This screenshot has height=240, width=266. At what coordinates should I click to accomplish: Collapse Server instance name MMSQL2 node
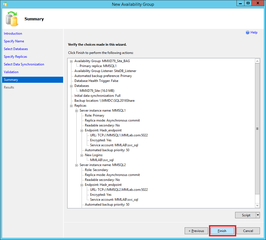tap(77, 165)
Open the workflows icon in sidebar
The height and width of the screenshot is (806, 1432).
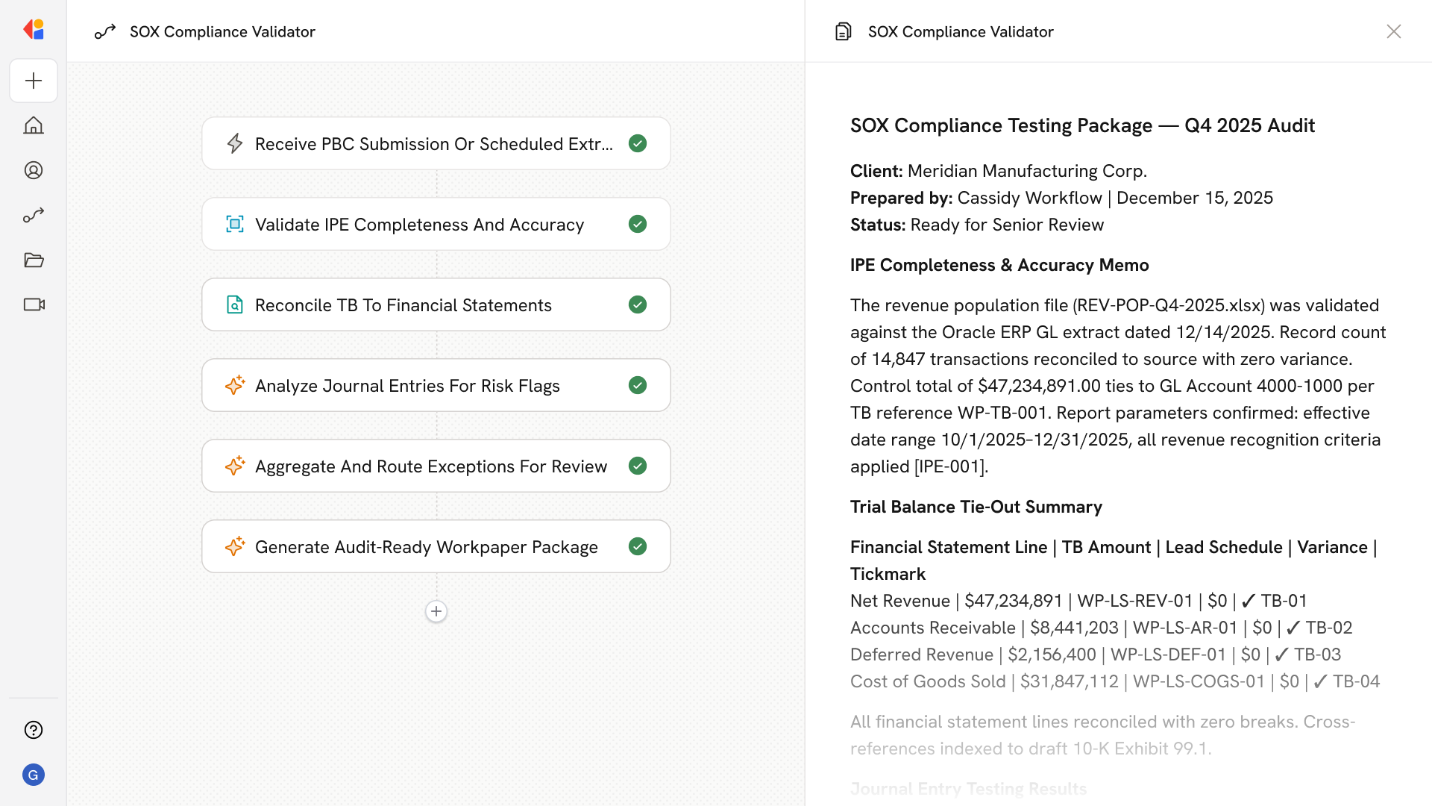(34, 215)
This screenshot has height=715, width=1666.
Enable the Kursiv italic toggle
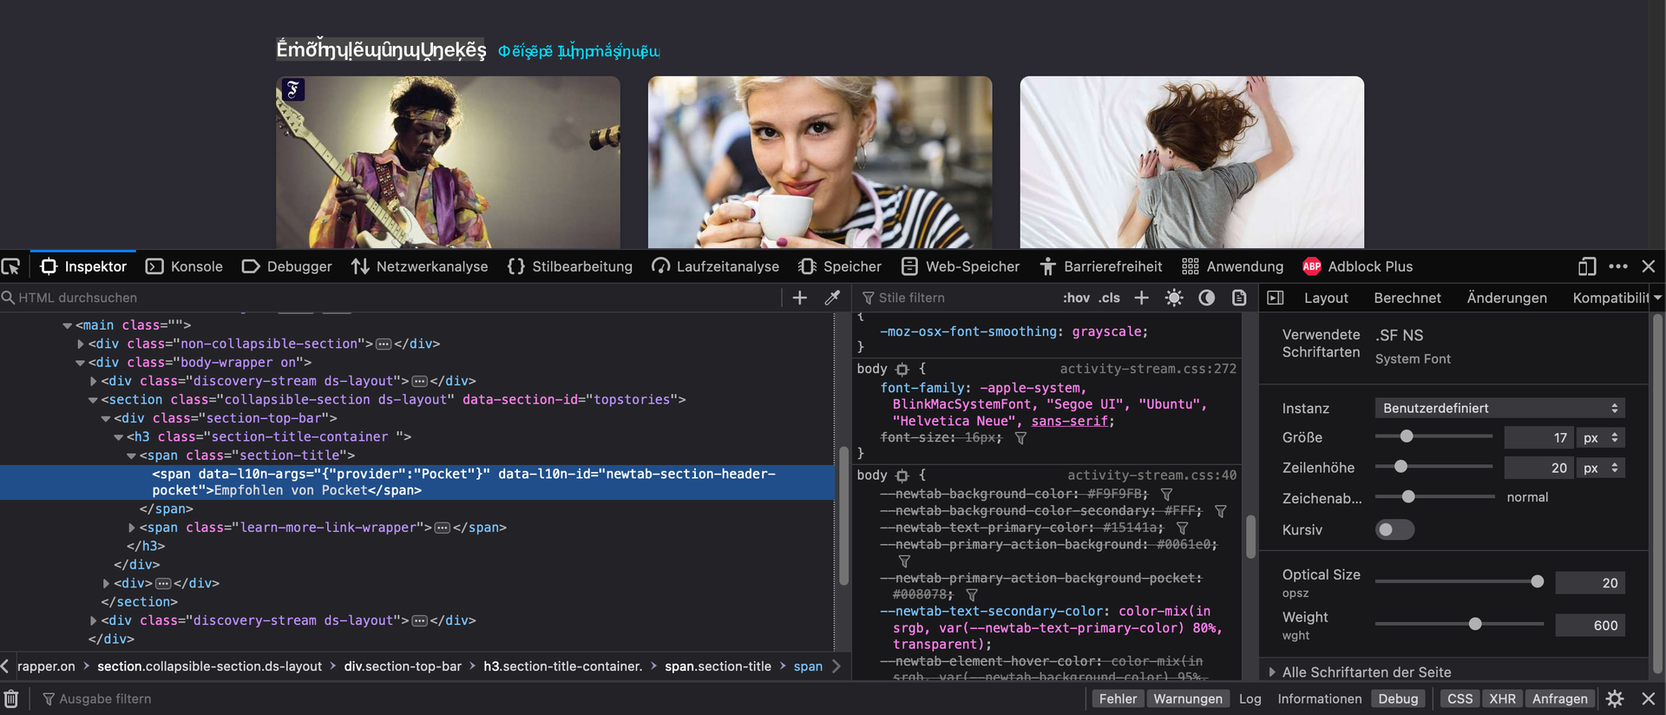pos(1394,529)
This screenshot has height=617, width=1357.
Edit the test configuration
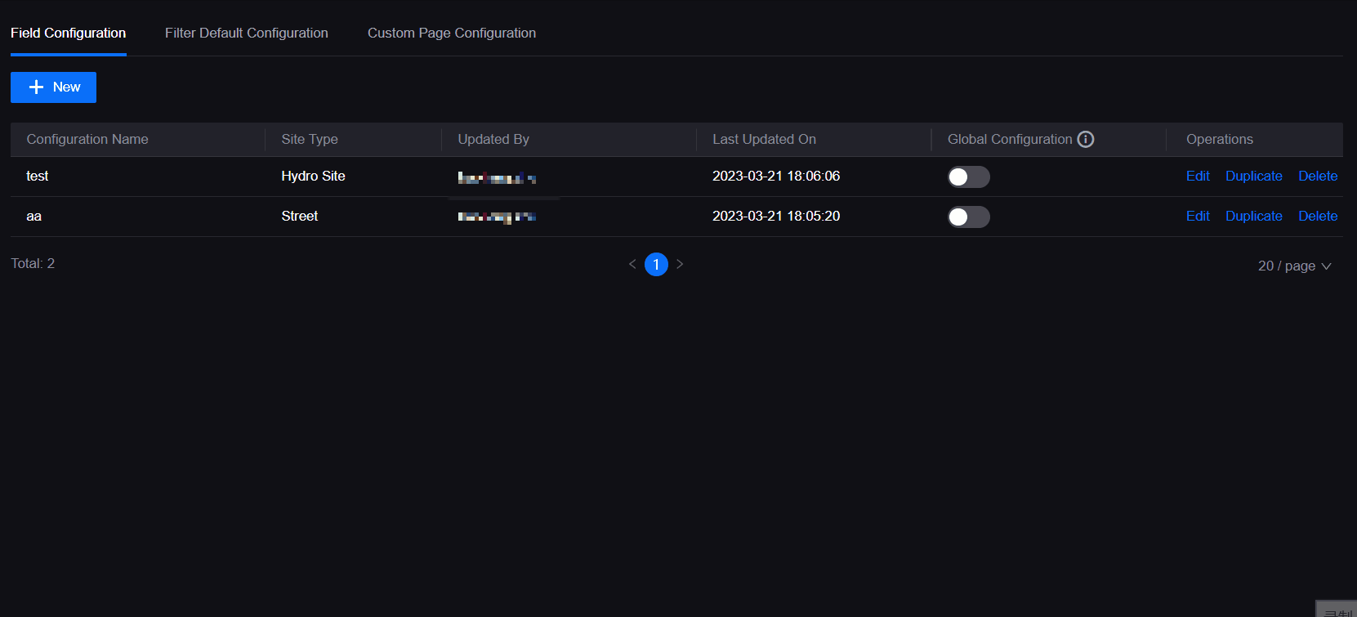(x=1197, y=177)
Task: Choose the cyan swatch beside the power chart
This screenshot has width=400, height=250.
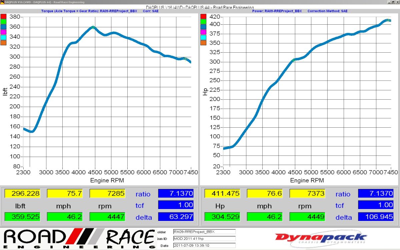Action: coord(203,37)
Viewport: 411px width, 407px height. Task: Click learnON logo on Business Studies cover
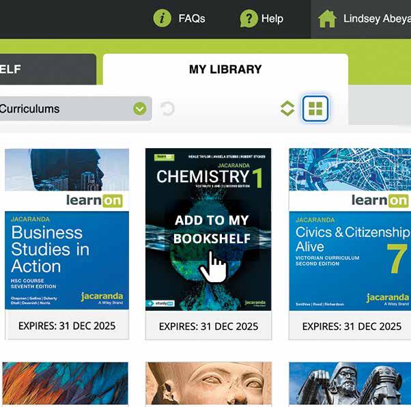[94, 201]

Written task
Switch every "screenshot" in the material above to "capture", leaving everything else unchanged, and omit the pictures from your answer.

Response to the exercise
This capture has height=240, width=266. At what coordinates should I click to accomplish: Collapse Server instance name MMSQL2 node
tap(77, 165)
Open the workflows icon in sidebar
The height and width of the capture is (806, 1432).
(34, 215)
This capture has height=715, width=1666.
Enable the Kursiv italic toggle
pos(1394,529)
This capture has height=617, width=1357.
Edit the test configuration
(x=1197, y=177)
Task: Choose the cyan swatch beside the power chart
This capture has width=400, height=250.
Action: coord(203,37)
Viewport: 411px width, 407px height. Task: Click learnON logo on Business Studies cover
[94, 201]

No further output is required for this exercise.